--- START OF Article ---

We are Singapore, we are Singapore… double-digit growth in FY17 

  • With no one-offs, Singapore was a beat as profit was up 45% yoy and 22% qoq to S$41.7m, thanks to higher demand for centralised utilities from Jurong Aromatics Corporation (JAC) and better optimisation of its gas portfolio. The JAC plant ramped up production after being acquired by Exxon Mobil in May 17. 
  • Recall that JAC’s contract was struck on a 20-year basis in 2010 (prior to JAC’s receivership in 2015). There is also potential for provision write-back (c.S$16m provided in 3Q15) in FY17.


Expect better 2H17 for SGPL but longer wait for PPA 

  • Management believes the demand for India’s power will only pick up in 2-3 years and is willing to stomach losses in the meantime; it may opportunistically shut down plants to reduce cost. However, 2H17 profit will see hoh improvement with the savings in interest costs post refinancing (3-4% of interests or S$40m-50m p.a.). 
  • Excluding the refinancing penalty (S$39m), SGPL’s losses widened qoq to S$29m with the expiry of Telangana’s short-term contract (Rs4/kw) in May 17 and weaker spot tariff (c.Rs2.8/kw).


Two out of three plants profitable in India 

  • TPCIL’s 2Q17 net profit was up 25% qoq and yoy to S$15m, mainly due to improved PLF of 91% (1Q17: 83%) and interest cost savings. SGI’s expanded capacity to 925MW from 788MW as at FY16 also lifted its yoy profit by 124% to S$11m. 
  • SGI will see stronger profit in 3Q17 as it is the strongest quarter seasonally. 
  • Overall, we expect India’s core loss to remain flat at S$18m (FY16: loss of S$16m), with a slight profit of S$6m p.a. in FY18-19 with the swing in interest costs from SGPL.


Maintain Add, lower target price to S$3.47 

  • Sembcorp Industries' share price may be weighed down temporarily by management’s comments on the 2-3 year wait for a PPA for SGPL. However, we appreciate the realistic and clear guidance after several quarters of uncertainty.

--- END OF Article ---

* **Exercise task 1**: What target price for the shares does the Sembcorp Industries note set?
* **Exercise task 2**: Continue the Sembcorp Industries note from its final sentence onward.

--- START OF Data extract ---

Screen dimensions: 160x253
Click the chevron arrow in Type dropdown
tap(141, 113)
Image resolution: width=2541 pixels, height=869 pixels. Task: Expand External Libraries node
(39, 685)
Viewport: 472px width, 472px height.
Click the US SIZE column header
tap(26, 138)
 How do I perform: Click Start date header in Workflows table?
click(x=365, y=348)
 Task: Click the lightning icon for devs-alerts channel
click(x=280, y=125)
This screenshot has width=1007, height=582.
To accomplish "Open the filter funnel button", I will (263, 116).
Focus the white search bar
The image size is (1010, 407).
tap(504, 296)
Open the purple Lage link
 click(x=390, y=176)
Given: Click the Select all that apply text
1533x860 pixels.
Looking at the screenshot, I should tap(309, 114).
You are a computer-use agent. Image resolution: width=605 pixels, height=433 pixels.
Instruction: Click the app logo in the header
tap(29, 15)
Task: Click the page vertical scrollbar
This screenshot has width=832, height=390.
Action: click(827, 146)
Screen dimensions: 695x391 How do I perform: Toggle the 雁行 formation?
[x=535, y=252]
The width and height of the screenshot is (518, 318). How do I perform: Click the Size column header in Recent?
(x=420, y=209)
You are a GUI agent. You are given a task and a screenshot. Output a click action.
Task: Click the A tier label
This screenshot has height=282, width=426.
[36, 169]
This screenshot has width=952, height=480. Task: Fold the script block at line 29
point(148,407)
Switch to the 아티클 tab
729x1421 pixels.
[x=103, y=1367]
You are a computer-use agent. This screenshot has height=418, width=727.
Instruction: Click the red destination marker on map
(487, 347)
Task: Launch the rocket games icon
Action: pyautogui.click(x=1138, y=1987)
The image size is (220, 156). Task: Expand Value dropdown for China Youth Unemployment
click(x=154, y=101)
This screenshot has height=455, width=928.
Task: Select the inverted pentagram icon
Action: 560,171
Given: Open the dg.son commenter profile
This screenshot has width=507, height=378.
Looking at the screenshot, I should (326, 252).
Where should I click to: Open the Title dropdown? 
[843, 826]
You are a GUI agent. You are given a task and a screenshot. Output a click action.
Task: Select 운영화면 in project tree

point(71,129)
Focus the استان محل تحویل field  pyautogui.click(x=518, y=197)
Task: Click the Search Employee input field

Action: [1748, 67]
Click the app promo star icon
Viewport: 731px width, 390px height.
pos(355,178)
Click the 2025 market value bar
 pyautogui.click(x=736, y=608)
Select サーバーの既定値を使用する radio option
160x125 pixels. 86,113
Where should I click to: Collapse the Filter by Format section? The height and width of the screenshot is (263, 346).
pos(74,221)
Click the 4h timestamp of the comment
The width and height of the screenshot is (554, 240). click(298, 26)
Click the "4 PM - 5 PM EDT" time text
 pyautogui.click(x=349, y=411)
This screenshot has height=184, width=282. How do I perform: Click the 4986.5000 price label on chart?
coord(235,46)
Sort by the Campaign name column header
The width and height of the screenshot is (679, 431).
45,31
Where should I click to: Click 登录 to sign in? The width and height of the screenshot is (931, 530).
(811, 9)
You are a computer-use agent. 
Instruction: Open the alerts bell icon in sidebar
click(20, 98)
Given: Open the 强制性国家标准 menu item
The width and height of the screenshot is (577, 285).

--- END OF Data extract ---

* **Exercise answer 1**: S$3.47

* **Exercise answer 2**:
  • Our EPS adjustment takes into account
    1. lower profit in SMM,
    2. higher utilities profit in Singapore and
    3. postponement of profitability in SGPL from FY19 to FY20. 
  • We maintain Add and see catalysts from better optimisation from its Singapore plants and higher-than-expected wind load factor from SGI.


Singapore dominates half of utilities profit 

  • After a four-year earnings decline, we now expect 17% yoy growth for Singapore in FY17. 
  • Although the spark spread has not recovered significantly, we believe the worst is over as grid prices bottomed out on the back of higher oil prices and completion of new planting.


Other utilities operations Middle East. 

  • Net profit was up 20% qoq and 96% yoy to S$18.6m. 2Qs and 3Qs are typically the strongest for the Middle East due to the summer months. Notably, Fujairah performed better in 2Q17, thanks to lower cost.
  • China. Net profit was down 59% qoq and 65% yoy to S$9m with the absence of an S$8m provision write-back in 1Q17 as well as higher coal prices that caused Chong Qing to be in a slight loss. However, there has been tariff adjustment in Jul and we expect to see improvement in 2H17.
  • UK/Americas. Net profit was down 80% qoq and 68% yoy to S$2m with the planned shutdown of the Wilton 10 biomass plant as well as a gas turbine. The plants were up and running in 3Q17.
  • Rest of Asia. Net profit was up 79% qoq and 200% yoy to S$16m with the IFIRC income from Myanmar (S$6m) and Bangladesh (S$5m). PM3, however, is seeing a downward trend on inverted “U” curve tariff.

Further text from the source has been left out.